N君の母親の要望は、N君と同じクラスの生徒の1人が5月に入ってから一人通学の練習を開始していたことを受けてのものと思われたが、同生徒は、①N君と発達状況が異なり、何かあったときに携帯のメールを送信して助けを求めることが出来、②同生徒の通学路のうち、交通量の多い所には交通補導員が立っている、といった事情があり、多くの生徒の一人通学を見守ってきた学校側としても、段階を踏めば一人通学が実現できるという判断であり、N君の場合とは状況が異なっていた。
鄱)N君を担当する原告への直接の要望
ところが平成24年5月14日、N君の母親は原告に対し、一人通学をさせたい旨を連絡帳にて伝えて来た(甲3の1)。
原告は、改めて一人通学の可否を検討したが、日々の学級活動を通じてN君と接する中で、N君には、①土を見るとパッと駆けだしていって手で土を撒き上げて遊んだり、興味関心のある物を見つけると突然駆け出したりする行為があり、周囲の状況を考慮しない危険がある、②校舎からグラウンドに行く際に、道路を横断する必要があるが、左右の確認ができていない、③靴の左右をよく間違えることから、道路上の「右を歩く」という意味を理解できていない可能性がある、④発語がなく、トイレに行きたい時も、腹部に手を当てて示す状態なので、「赤で止まる」「青で渡る」等、安全性に関する注意事項について理解しているか確認できない、といった事情が存在し、N君が一人通学を行うことは現段階では困難であり、そのための指導が相当長期間に及び学校側の体制も整っておらず個人で行うのは困難と考えた。
原告は、N君の母親が連絡帳に一人通学についての質問を記載してきた朝、更衣室前で直接会って理由を説明した。
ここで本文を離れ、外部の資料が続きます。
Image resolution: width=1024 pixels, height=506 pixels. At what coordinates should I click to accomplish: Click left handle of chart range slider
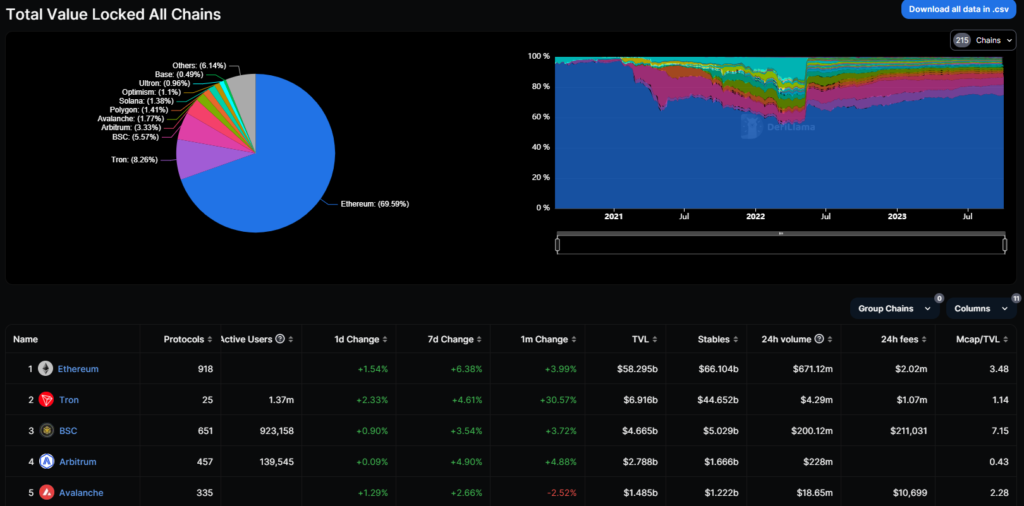point(558,245)
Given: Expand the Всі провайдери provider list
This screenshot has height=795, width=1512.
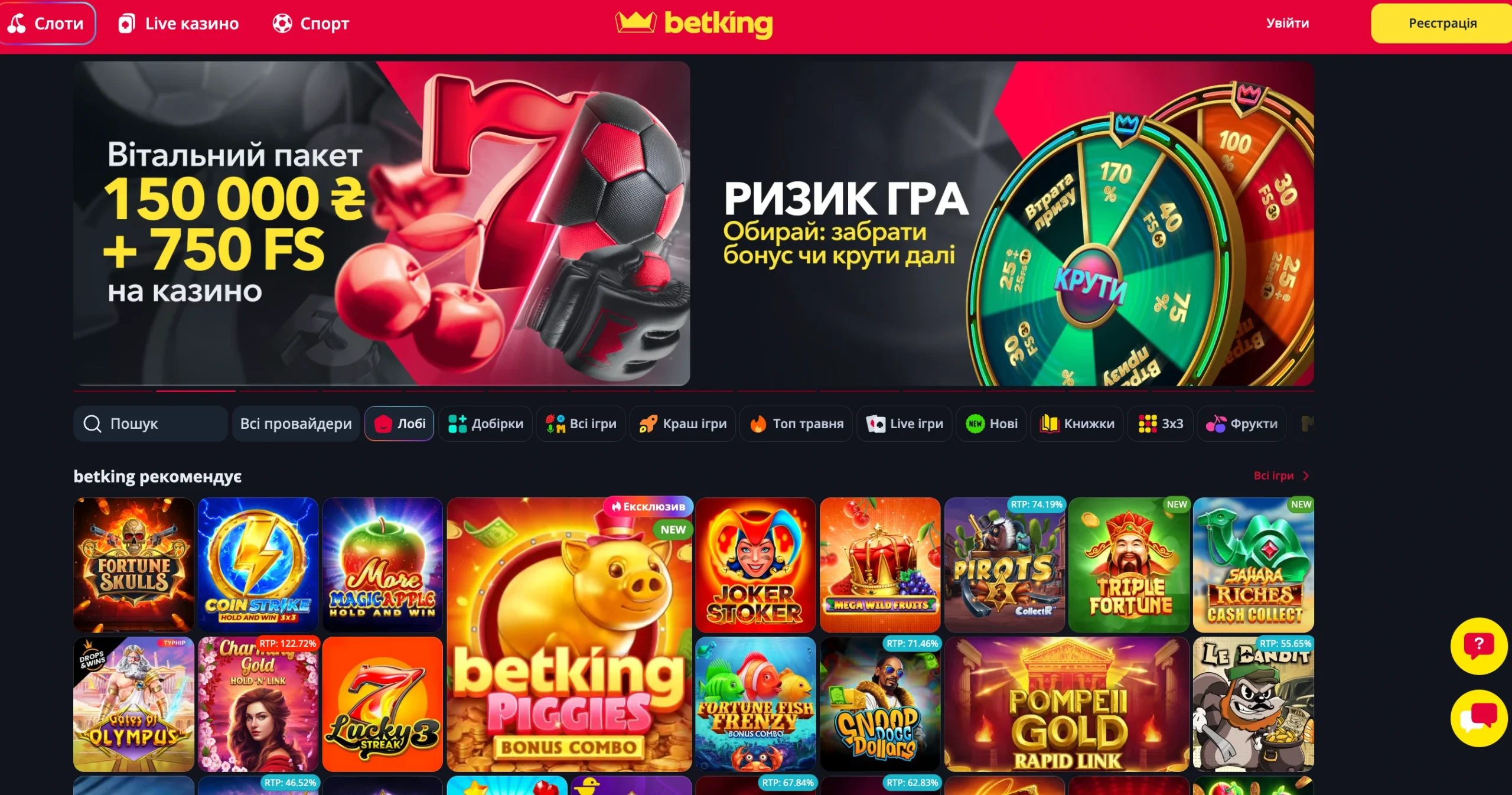Looking at the screenshot, I should coord(296,423).

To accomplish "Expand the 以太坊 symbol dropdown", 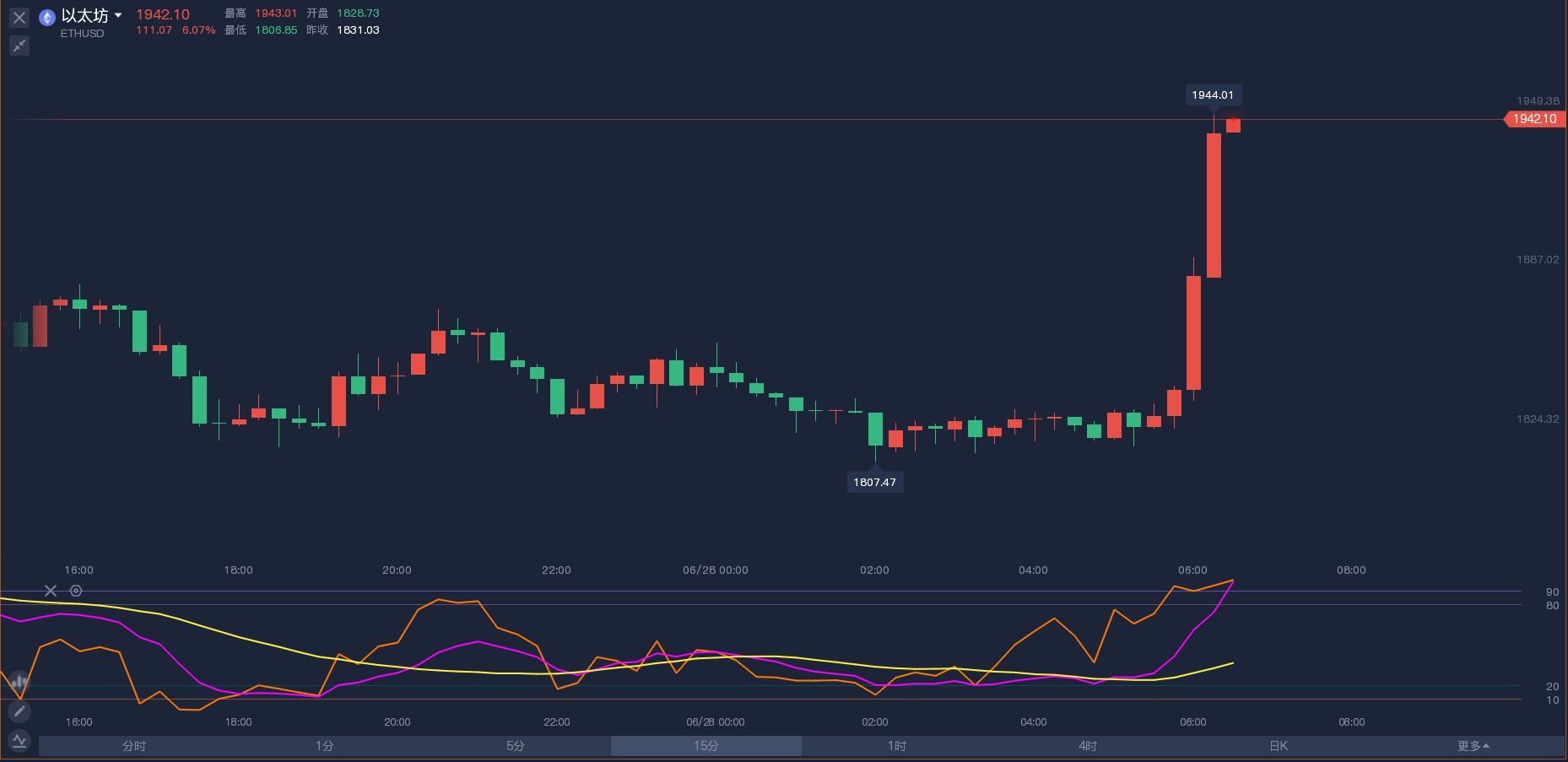I will 118,15.
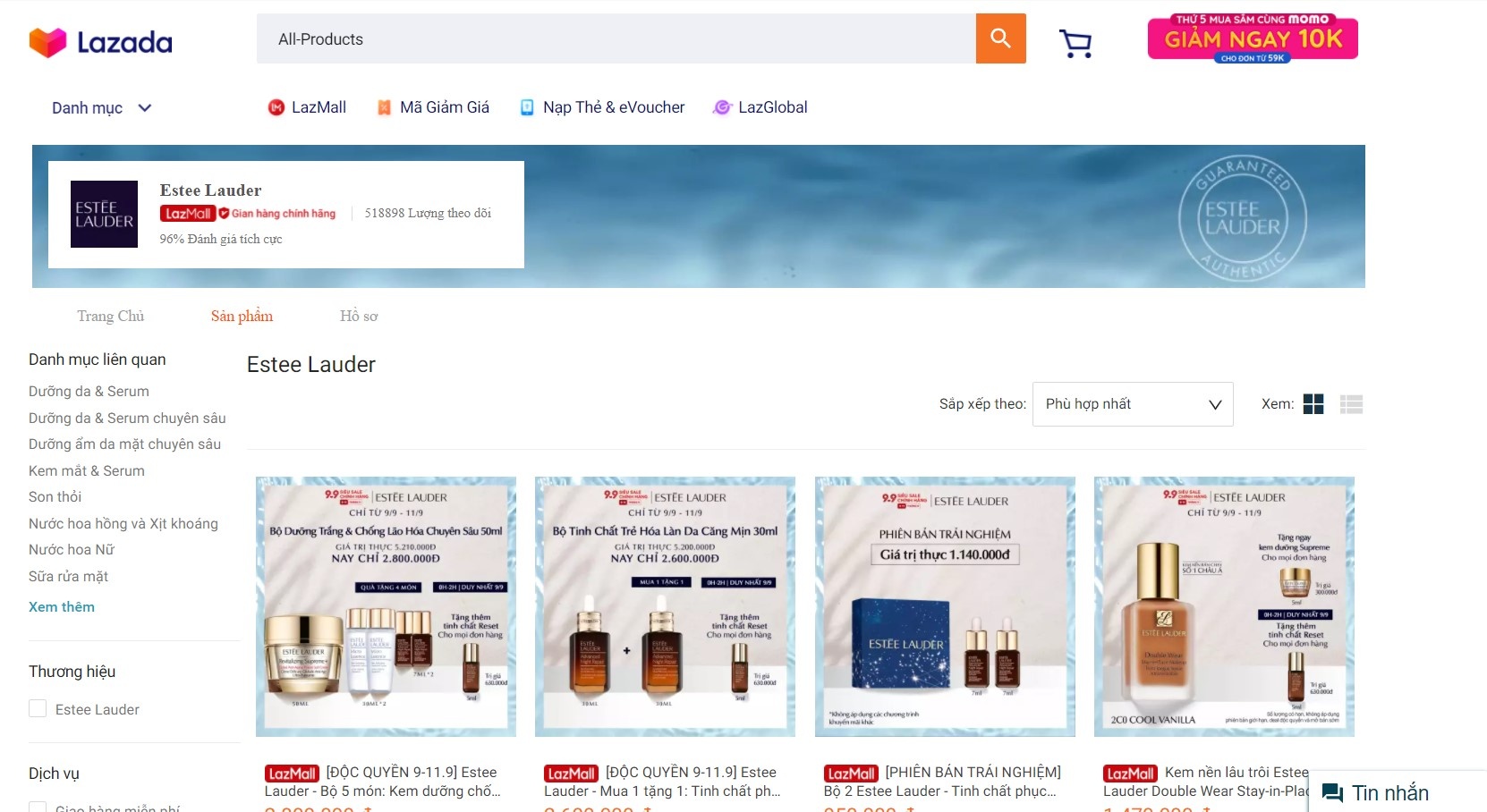Switch to list view layout
The image size is (1487, 812).
pyautogui.click(x=1351, y=404)
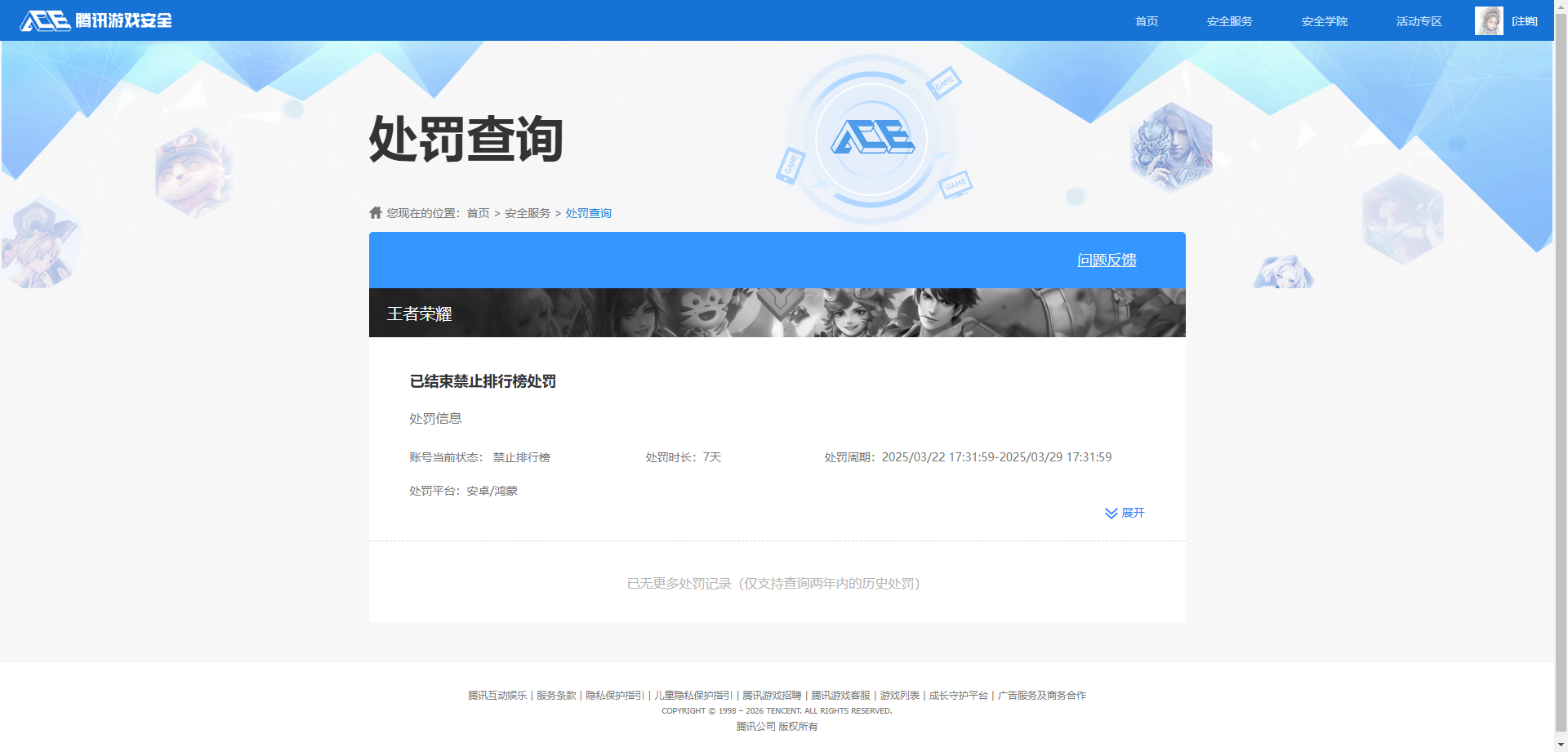Viewport: 1568px width, 752px height.
Task: Open 成长守护平台 in the footer
Action: pyautogui.click(x=958, y=696)
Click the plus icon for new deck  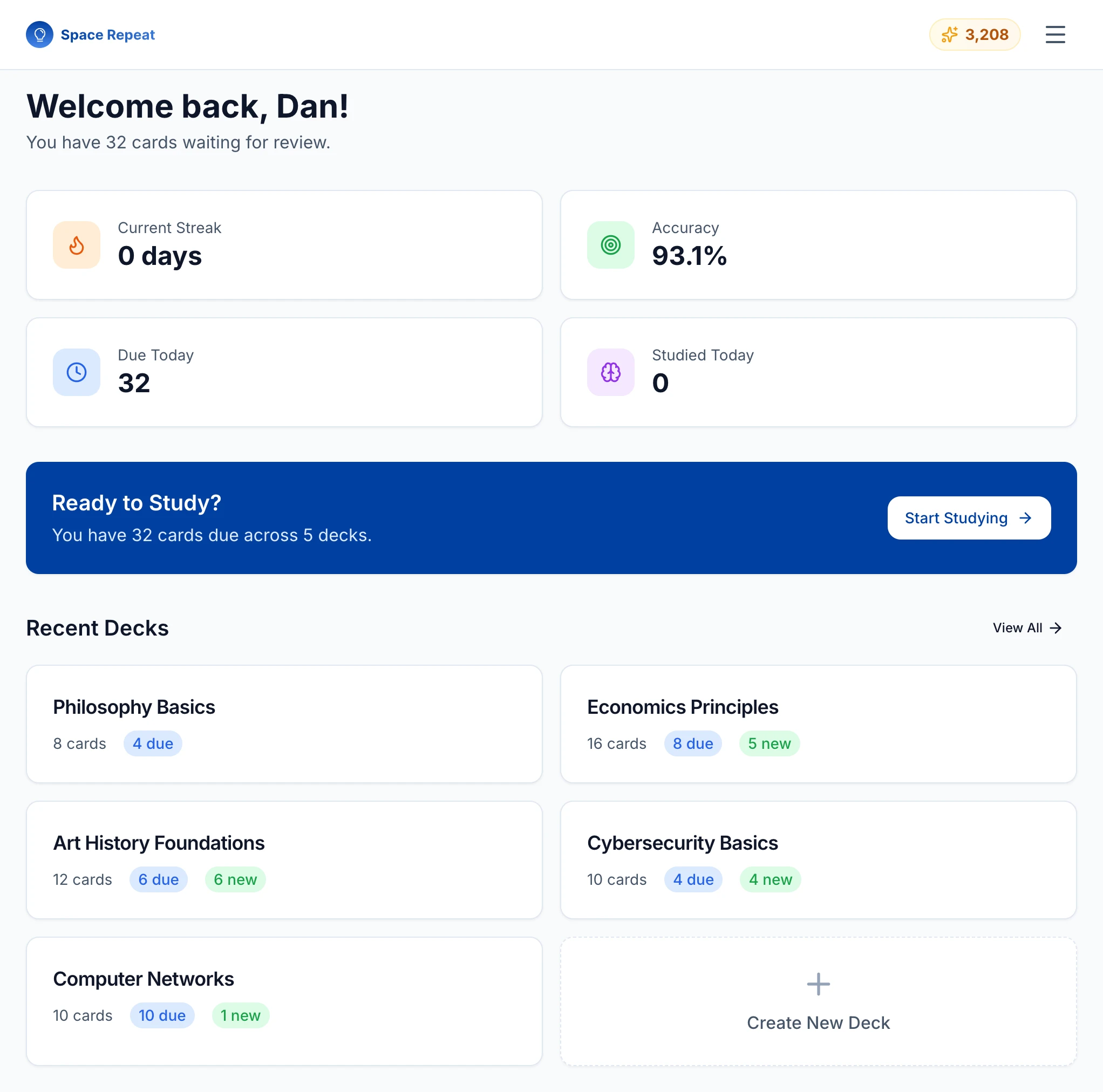(x=818, y=984)
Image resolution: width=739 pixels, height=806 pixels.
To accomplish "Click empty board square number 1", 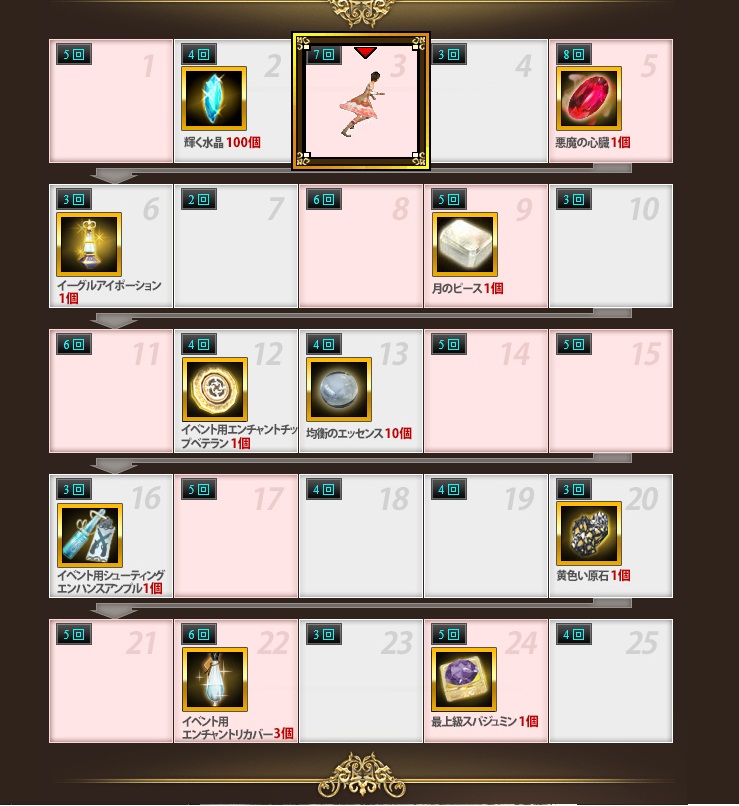I will pyautogui.click(x=111, y=101).
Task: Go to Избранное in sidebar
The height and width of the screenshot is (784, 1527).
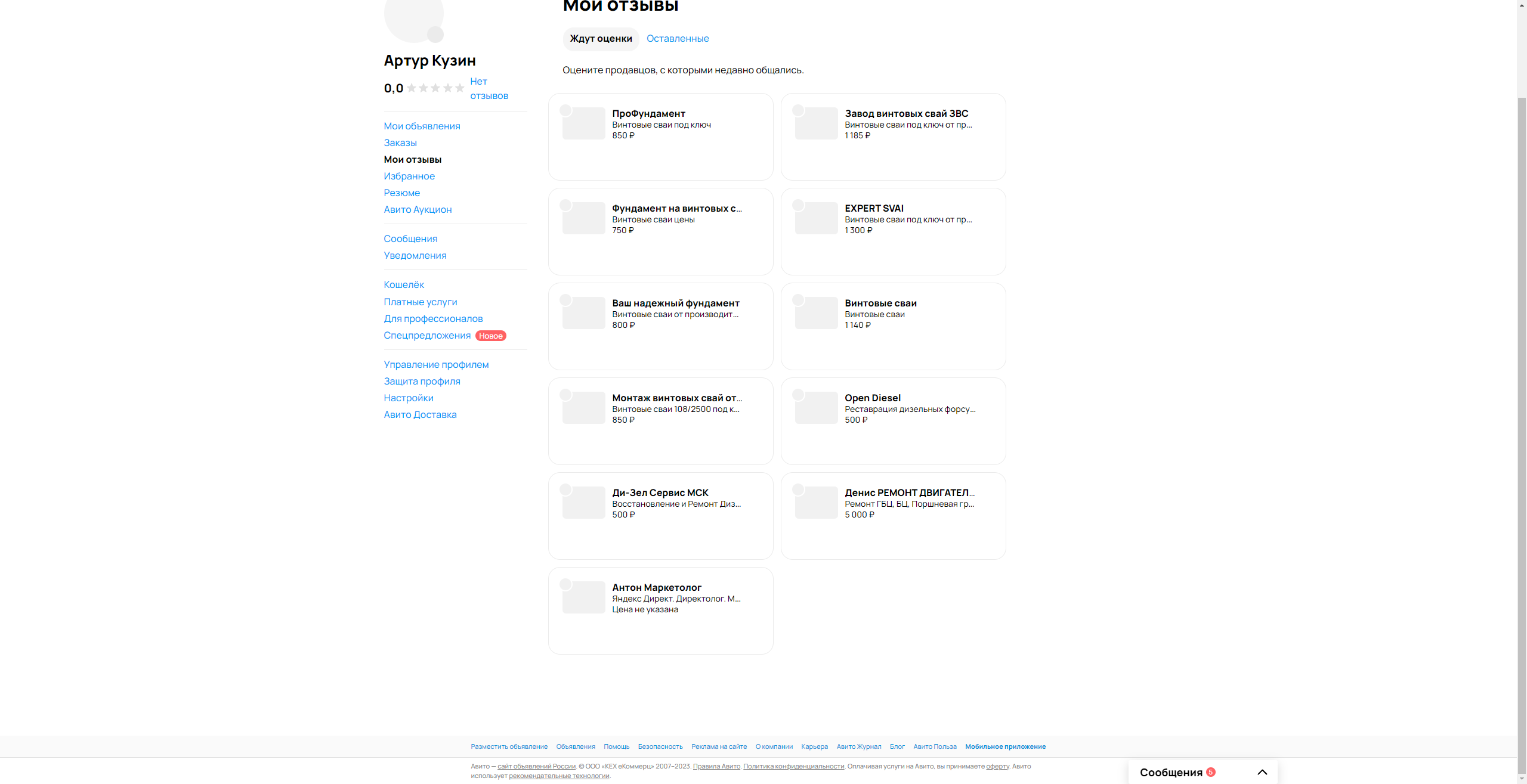Action: (x=409, y=176)
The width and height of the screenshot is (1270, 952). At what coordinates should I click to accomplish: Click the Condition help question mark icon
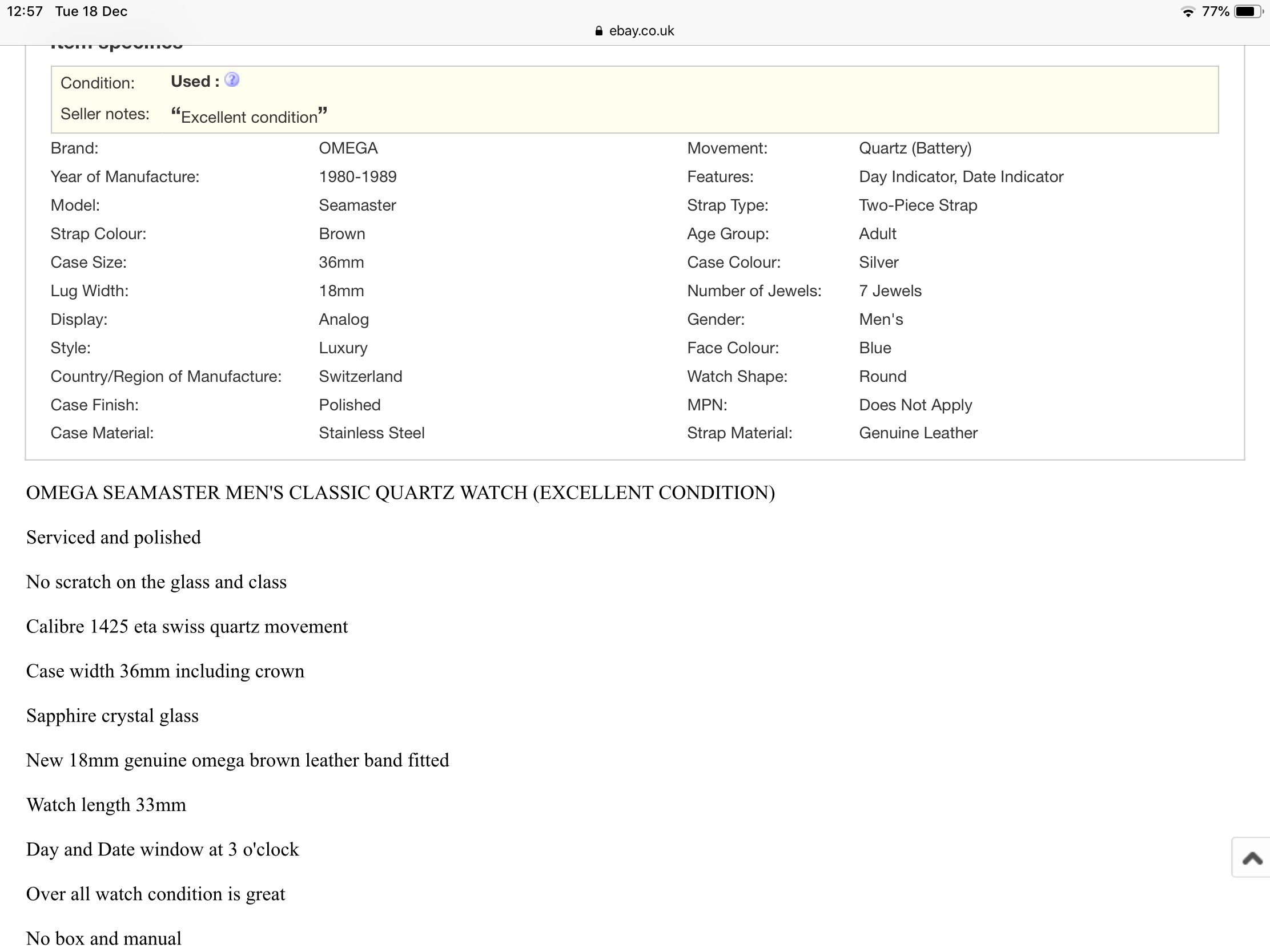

即ち、2、3週間見て手が離せる状況なら個人的に一人通学指導の付添いが出来るが、それ以上は負担が重く困難であること、N君が1人で通学出来るようになる見通しが立たないことを口頭で伝えた。N君の母親は、この時もその場では格別の意見や異論を唱えず、原告の見解を理解した様子であった。
(ウ)管理職らへのN君の保護者による直接の要望
鄯)N君の母親が校長室を頻繁に訪問するようになった
体育祭の練習中であった5月頃、N君の母親は校長室を突然訪問し、「一人通学のパンフレット(甲1)があるのに、何故この学校で一人通学ができないのか」と管理職らに対し直接詰問したとのことで、後で原告が校長室に呼ばれ、管理職らに対しN君の状況や一人通学指導の可否について説明したことがあった。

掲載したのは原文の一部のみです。